XXL-Pfarreien: Bistum Trier erwartet 2500 Rückmeldungen

Anhörungsfrist verlängert : XXL-Pfarreien: Bistum Trier erwartet 2500 Rückmeldungen

Das Bistum Trier verlängert die Anhörungsfrist der Gremien zu den geplanten XXL-Pfarreien.

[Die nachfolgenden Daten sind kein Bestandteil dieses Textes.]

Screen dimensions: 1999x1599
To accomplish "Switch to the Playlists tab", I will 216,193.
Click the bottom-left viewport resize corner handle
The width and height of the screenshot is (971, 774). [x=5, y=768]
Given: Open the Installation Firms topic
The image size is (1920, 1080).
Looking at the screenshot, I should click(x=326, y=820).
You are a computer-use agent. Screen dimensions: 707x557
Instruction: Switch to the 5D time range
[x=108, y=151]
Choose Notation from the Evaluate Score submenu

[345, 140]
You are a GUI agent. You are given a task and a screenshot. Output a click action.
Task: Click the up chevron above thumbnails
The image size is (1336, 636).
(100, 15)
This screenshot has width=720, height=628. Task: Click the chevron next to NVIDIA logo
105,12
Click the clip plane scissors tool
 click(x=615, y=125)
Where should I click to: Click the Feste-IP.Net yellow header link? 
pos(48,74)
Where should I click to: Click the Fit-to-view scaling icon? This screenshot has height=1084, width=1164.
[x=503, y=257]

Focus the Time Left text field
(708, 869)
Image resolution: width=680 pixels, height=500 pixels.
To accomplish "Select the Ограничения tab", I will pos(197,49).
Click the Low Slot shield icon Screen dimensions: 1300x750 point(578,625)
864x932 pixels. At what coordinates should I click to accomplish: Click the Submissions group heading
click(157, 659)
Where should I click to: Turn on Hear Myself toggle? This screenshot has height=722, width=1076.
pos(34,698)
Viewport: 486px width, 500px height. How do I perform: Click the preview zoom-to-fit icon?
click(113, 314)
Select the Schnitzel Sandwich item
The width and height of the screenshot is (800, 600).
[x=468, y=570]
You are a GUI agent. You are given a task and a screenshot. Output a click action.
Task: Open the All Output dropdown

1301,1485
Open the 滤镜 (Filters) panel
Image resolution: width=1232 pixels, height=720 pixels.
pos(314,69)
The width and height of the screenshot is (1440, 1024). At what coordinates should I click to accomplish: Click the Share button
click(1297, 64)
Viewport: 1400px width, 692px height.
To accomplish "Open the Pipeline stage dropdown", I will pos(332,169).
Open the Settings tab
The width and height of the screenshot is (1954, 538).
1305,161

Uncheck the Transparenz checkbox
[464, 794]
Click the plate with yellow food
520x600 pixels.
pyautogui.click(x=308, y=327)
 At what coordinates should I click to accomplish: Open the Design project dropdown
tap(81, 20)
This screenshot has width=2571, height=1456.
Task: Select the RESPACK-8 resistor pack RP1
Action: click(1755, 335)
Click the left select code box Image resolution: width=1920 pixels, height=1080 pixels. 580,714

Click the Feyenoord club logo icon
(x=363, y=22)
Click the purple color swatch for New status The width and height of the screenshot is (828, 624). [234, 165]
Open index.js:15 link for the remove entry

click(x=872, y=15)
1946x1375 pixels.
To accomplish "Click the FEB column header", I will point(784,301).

Das Bistum verlängert die Frist für das offizielle Anhörungsverfahren zur umstrittenen Pfarreienreform. Statt Ende Mai haben die amtierenden Gremien nun bis 12. Juni Zeit, um Stellungnahmen zu dem Reformvorhaben abzugeben. Dabei geht es etwa um die territoriale Gliederung, Struktur und Arbeitsweise der künftigen Gremien oder die Vermögensverwaltung der geplanten Großpfarreien. Wie unsere Zeitung bereits mehrfach berichtet hat, sollen die 887 Pfarreien im Bistum bis in drei Jahren zu 35 XXL-Pfarrein zusammengelegt werden. 15 dieser Großpfarreien sollen bereits am 1. Januar nächsten Jahres an den Start gehen.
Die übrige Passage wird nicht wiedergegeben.